Promoting Opportunity Demonstration (POD) Evaluation

Time frame: 2017–2022

Prepared for:

Social Security Administration

Authors

David Wittenburg

Background

  • The Social Security Administration (SSA) is carrying out the Promoting Opportunity Demonstration (POD) to evaluate a benefit offset rule for Social Security Disability Insurance (SSDI) beneficiaries.

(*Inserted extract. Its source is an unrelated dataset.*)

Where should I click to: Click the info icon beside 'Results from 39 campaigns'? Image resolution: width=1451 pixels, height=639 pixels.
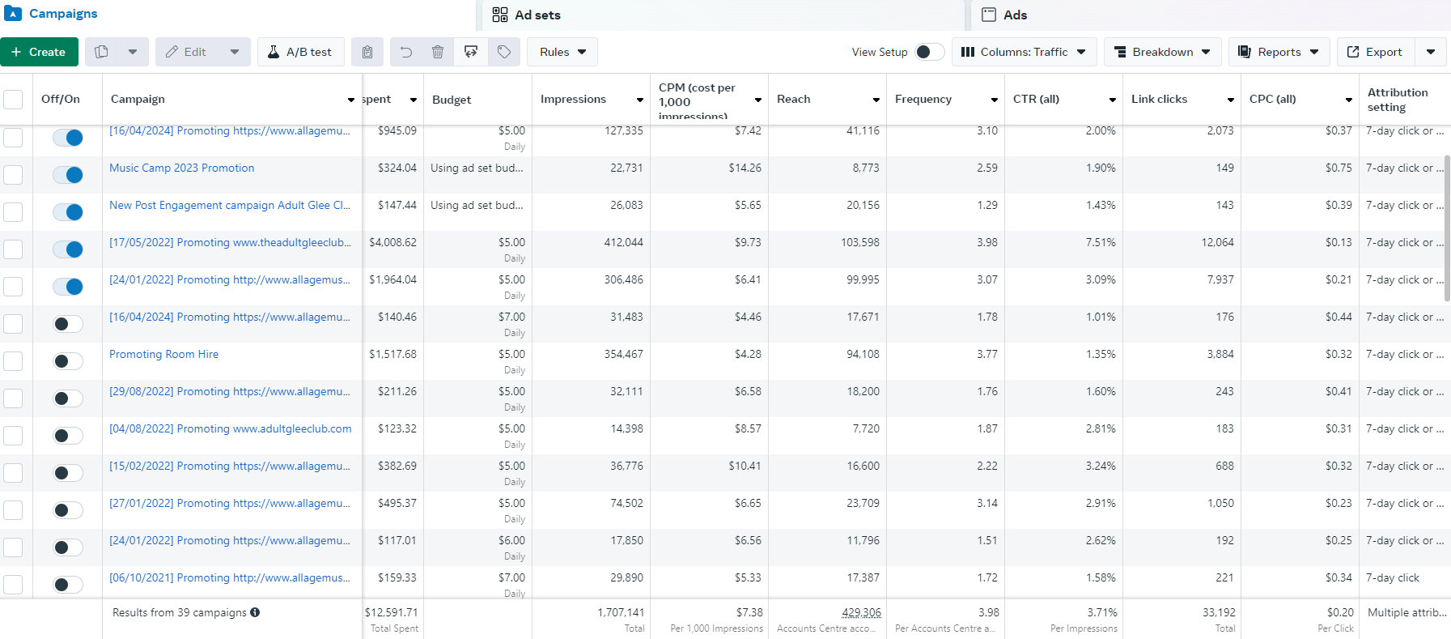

This offset rule reduces benefits by $1 for every $2 earned above the Trial Work Period level, defined as $910 in 2020. It replaces current rules, which are more complex and may result in a sharper loss of all benefits (a “cash cliff”) for beneficiaries who engage in substantial work activity for a sustained amount of time.
  • POD follows another recent demonstration, the Benefit Offset National Demonstration (BOND), which also used a $1-for-$2 benefit offset but differed in several other ways from POD. POD and BOND had different rules regarding the use of the offset as well as differences in the design and implementation of the demonstrations.
  • This brief focuses on the second stage of BOND (BOND Stage 2), which recruited volunteers, as it is the most comparable to POD.

Purpose

  • This brief contains a detailed comparison of POD and BOND that explains the benefit offset rules and recruitment processes, summarizes characteristics of beneficiaries who enrolled in the demonstrations, and analyzes early use of the benefit offset.

Findings

  • POD and BOND differed substantially in the benefit offset rules and their approaches to recruitment. By design, the structure of the POD offset rules will lead to greater usage of the benefit offset than would occur under BOND rules at similar levels of earnings.
  • The use of the benefit offset was more than three times as high in POD as in BOND during the first year after enrollment.
  • POD and BOND enrollees had similar recent rates of employment, which indicated a greater work-orientation relative to other SSDI beneficiaries. However, POD and BOND enrollees differed in terms of other program and demographic characteristics, likely because of the varying recruitment processes of the two demonstrations.
  • Differences in rules regarding the benefit offset between the two demonstrations drove the higher offset usage in POD relative to BOND, rather than differences in the characteristics of enrollees.
  • Future POD reports will document whether higher usage of the benefit offset in POD leads to impacts on other beneficiary outcomes, especially employment and earnings.